I sat with my oldest and youngest sisters, quietly questioning whether a burp or a poot would most effectively make the ten pounds of cookout grub digest a little quicker. Looking around I notice the tentative way one of them sits, legs crossed but squeezing something in. I recognize the close-lipped, puffy-cheek expression on the other’s face and realize all too late that they are both feigning politeness and waiting for privacy. Oh well. I’ve already disguised a burp with a cough. Cough was a little too enthusiastic and produced a poot. I know they both hear and smell my indiscretions, but we are all from the same cloth. One purposely avoids eye contact while the other raises her voice as if to drown out all future bodily functions. I am suddenly so happy we’re related.
She mentions various thoughts she has about cleaning house. I think to chime in, add something about my genius method of spraying a little Windex into every room so it smells like I’ve always just finished cleaning. And then we move on to very thrilling things: Halloween costumes, minivans, loose teeth, and then back to cleaning house again. Then we are quiet for a minute. I’m not going to lie. I poot again. I wonder if I’ve pushed my sister’s willingness to cover for me when she begins giggling.
I’m about to explain myself, defend my grossness, when her little laugh grows to a chuckle then more of a belly booming guffaw. I am thinking this is just like a sister to defend you and your poots one second and then turn on you the next. But then she gets this amazed look on her face and I know my dinky gas isn’t enough to warrant such awe. “Oh. Oh my God. We are… so normal. We are sitting here talking about cleaning and kids and school and… We’re normal? We’re normal!,” she clasps her hands to her mouth like she has just spoken tongues, translating the mysteries of Lost and probably also Christ. She is astonished with herself. But then I pause. I feel us all holding our breath a little. The full magnitude of this tiny observation stuns us to silence.
I’ve often tried to trace the branch of my family’s black-sheep-ness back to its roots. When did we become so unacceptable, so socially inappropriate, so strange? Some days I think it must be something small: whipped with a hot spatula, my year without eyebrows, a sister’s boyfriend living in our basement, Dad’s regrettable mustache phase. Other times I cite the origin of madness as 1997 when my 7-year-old sister overdosed on Vitamin C. Tasked with babysitting, my older sister didn’t notice the empty jug of chewable supplements in the kitchen. I didn’t notice that little sister had been napping for 12 hours, and little sister didn’t notice that those weren’t delicious orange-flavored candies.

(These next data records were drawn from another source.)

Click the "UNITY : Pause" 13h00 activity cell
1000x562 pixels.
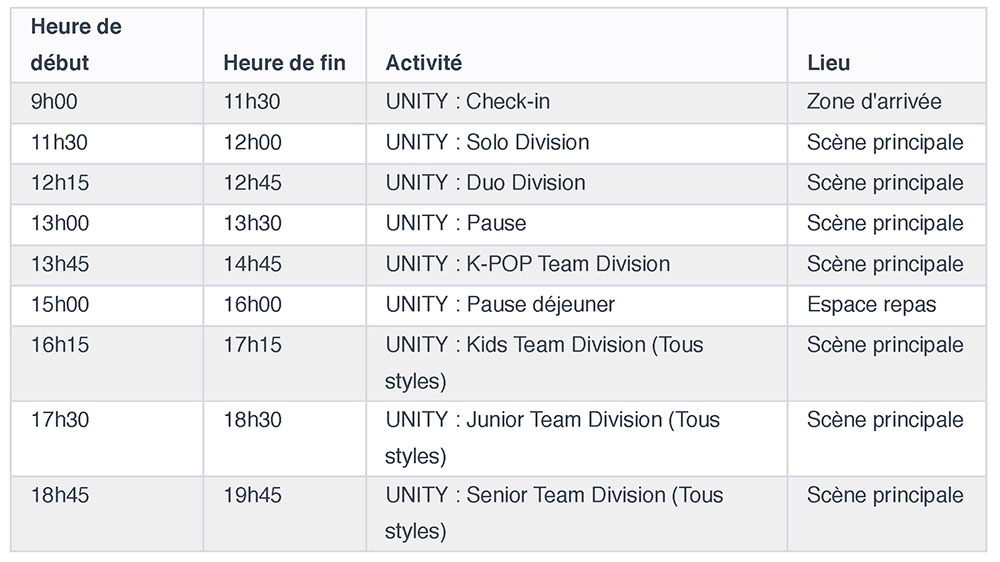[x=456, y=223]
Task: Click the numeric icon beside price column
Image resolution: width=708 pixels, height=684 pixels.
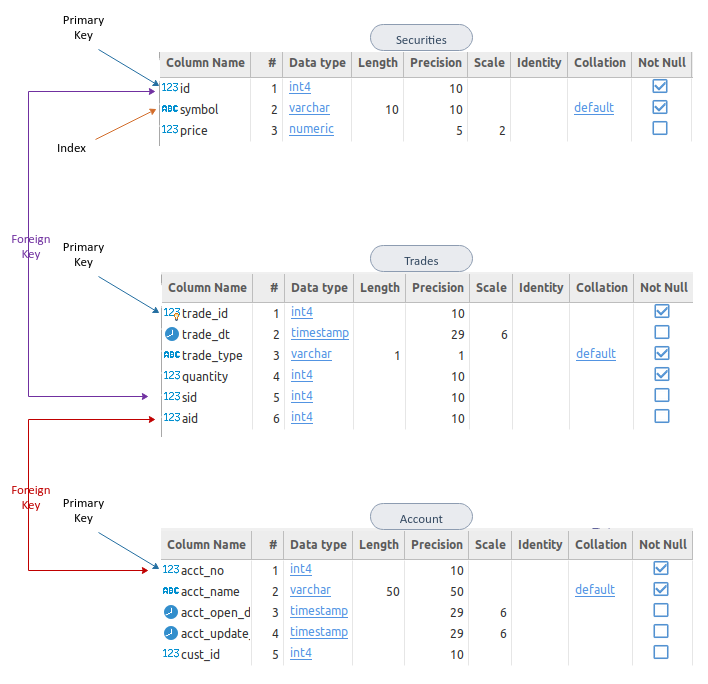Action: [169, 130]
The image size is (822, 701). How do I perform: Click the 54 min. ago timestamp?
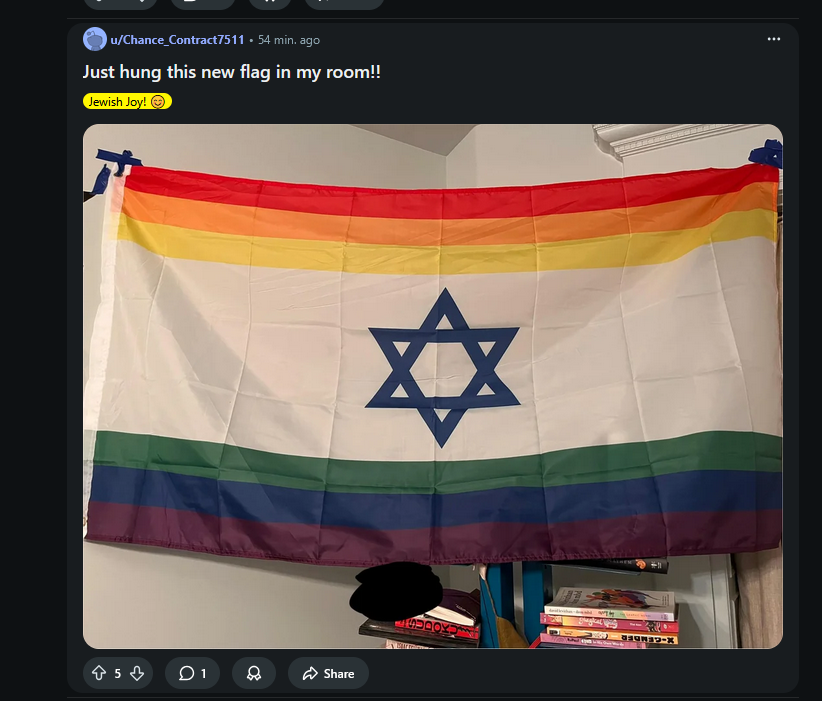[289, 40]
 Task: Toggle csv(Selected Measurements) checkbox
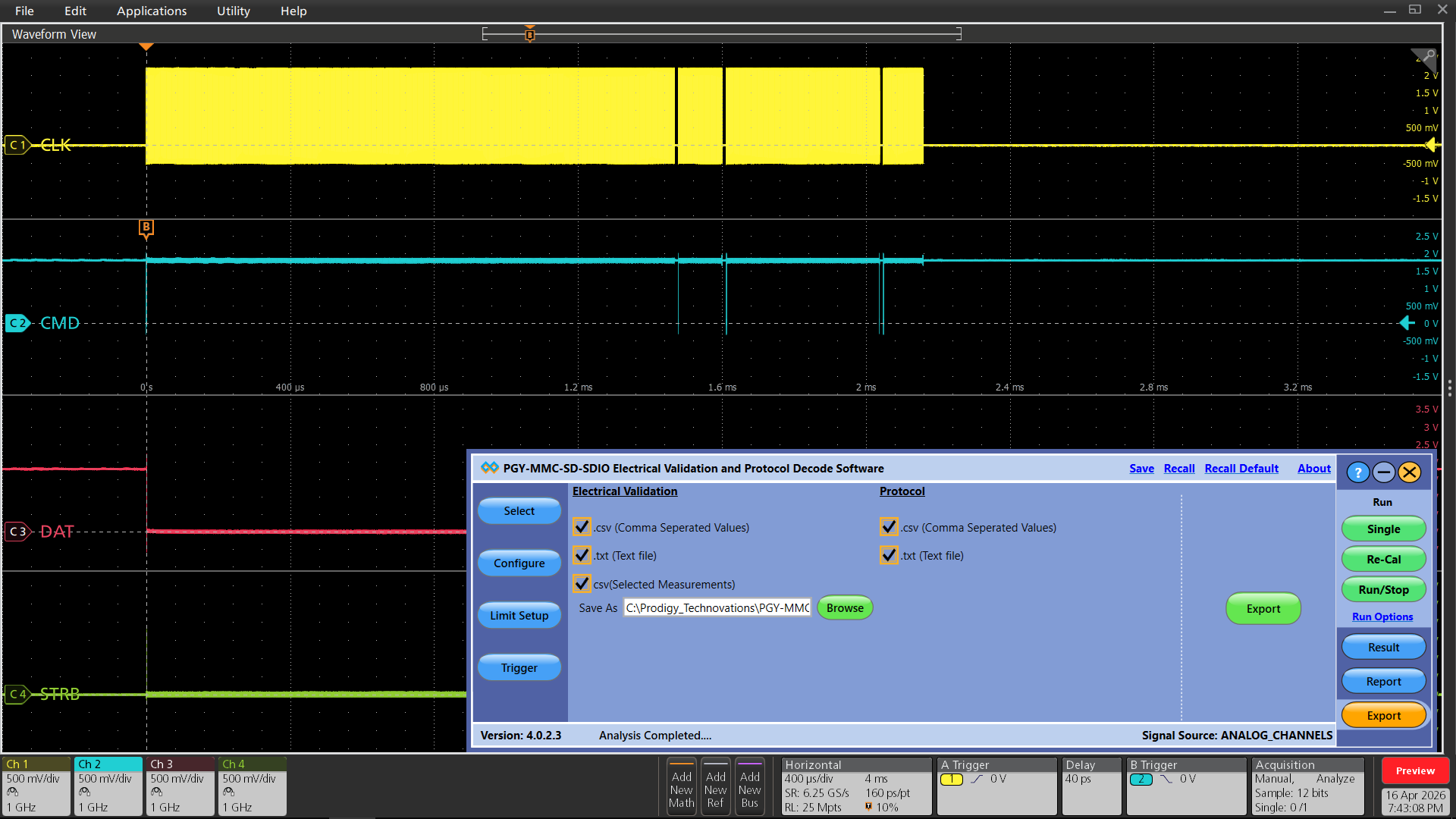coord(582,584)
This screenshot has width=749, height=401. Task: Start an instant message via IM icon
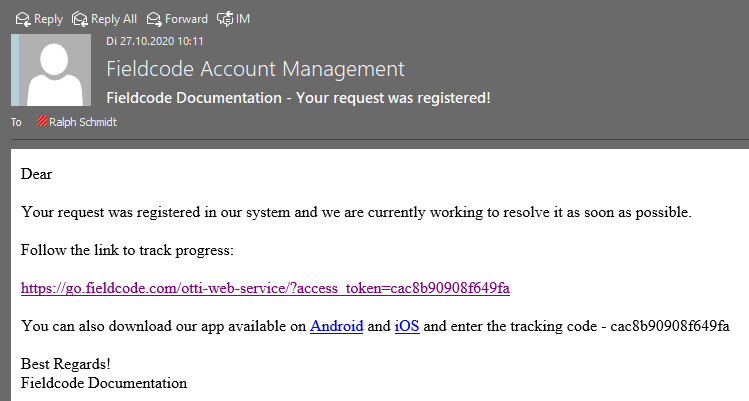(x=225, y=19)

There is the whole deal with watching television alongside my mother. She flipped between the butt-stapling guy on Jackass and Joyce Meyer’s evangelical ministry show with such swiftness that I’d spend the hour praying to Jesus for forgiveness because I couldn’t stop myself from finding the whole Lock A Guy In A Port-O-Potty & Shoot The Poop Tank Into Space stunt hilarious. Most typically I get lost somewhere between birth and age four. The best I can come up with is the time my brother conned me into playing a friendly game of toss. He hurled the massive basketball at my face but assured me that the very, very most important rule of the game was that I could not use my hands. It took a couple of bloody rounds until I realized he was the only winner and this family, this glue that would forever bind us, might just be flawed.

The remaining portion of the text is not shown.